L'impianto di rifornimento di idrogeno nel porto di Valencia
Il resto del mondo
Ma la Germania e la Spagna non sono le uniche Nazioni che stanno già sperimentando l'uso di idrogeno per la logistica portuale. Consultanto il sito dell'International Association of Ports and Harbour, l'Ente mondiale che si occupa di riunire tutte le autorità portuali esistenti, si può vedere come anche, per esempio, i porti di Amsterdam, Londra, Yokohama, Los Angeles e Marsiglia stiano già a buon punto nello sviluppo di questo tipo di idee per ridurre l'uso del gasolio.
Anche l'Italia non è da meno con il programma Green Ports, che ha come obiettivo quello di decarbonizzare il trasporto commerciale da e per i porti attraverso la realizzazione di impianti di elettrolisi per mezzo di energia ricavata da fonti rinnovabili.
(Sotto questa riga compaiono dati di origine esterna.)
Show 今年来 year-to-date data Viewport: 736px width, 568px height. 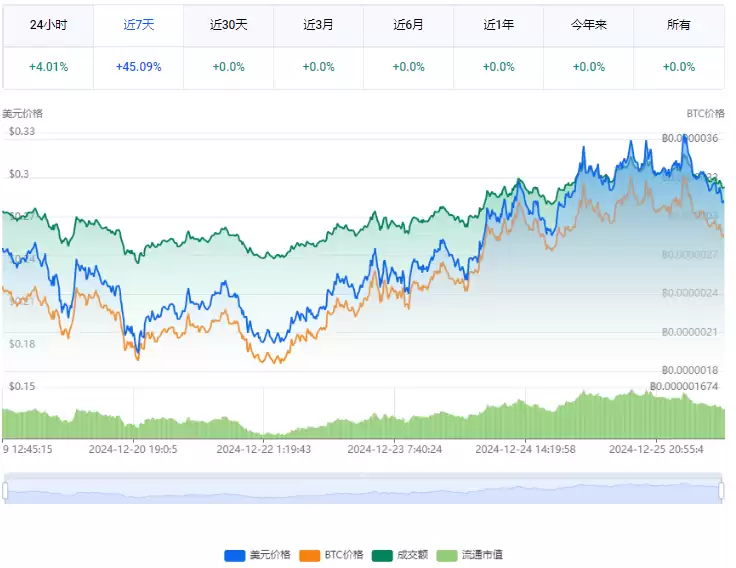(x=588, y=25)
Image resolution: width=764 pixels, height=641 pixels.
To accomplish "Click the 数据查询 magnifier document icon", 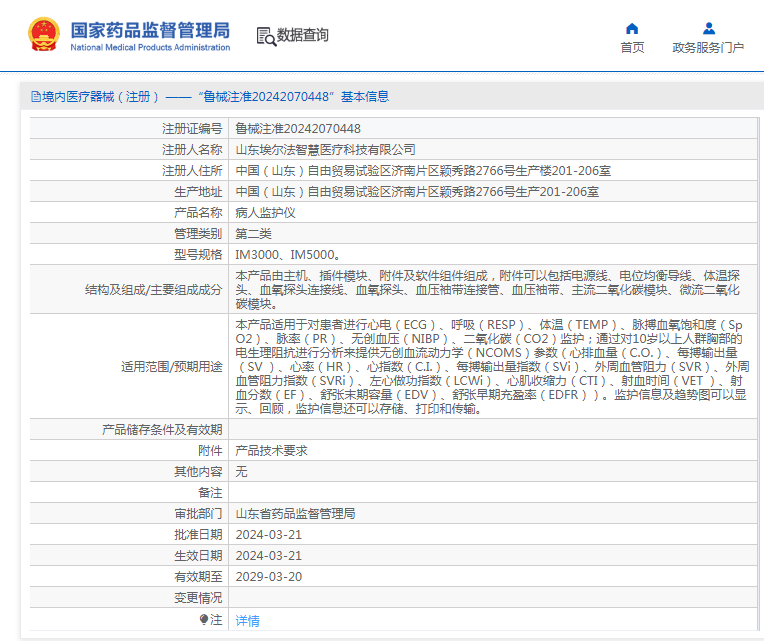I will click(x=265, y=36).
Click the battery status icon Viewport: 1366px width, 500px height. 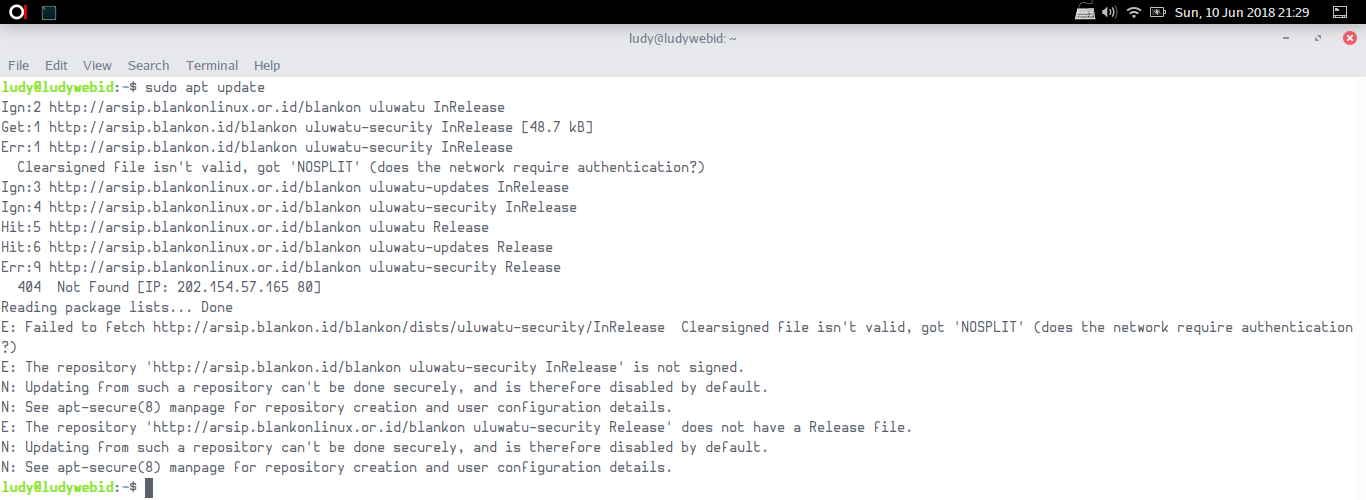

Il primo progetto a vedere la luce dovrebbe essere quello del Porto di Genova, il cui studio di fattibilità è stato affidato, a Febbraio 2023, dall'Autorità di Sistema Portuale del Mar Ligure a Rina Consulting. L'azienda si è aggiudicata il bando da 115.000 euro per sviluppare un Progetto di Fattibilità Tecnico-Economica per la realizzazione di un impianto produttivo in loco, destinato ad alimentare 5 nuovi mezzi a idrogeno di proprietà dello stesso ente portuale.
Nei prossimi anni, quindi, assisteremo a una graduale decarbonizzazione delle aree portuali di tutto il globo e sembra che la mobilità 100% elettrica non giocherà un ruolo fondamentale, lasciando spazio all'elemento più discusso del decennio.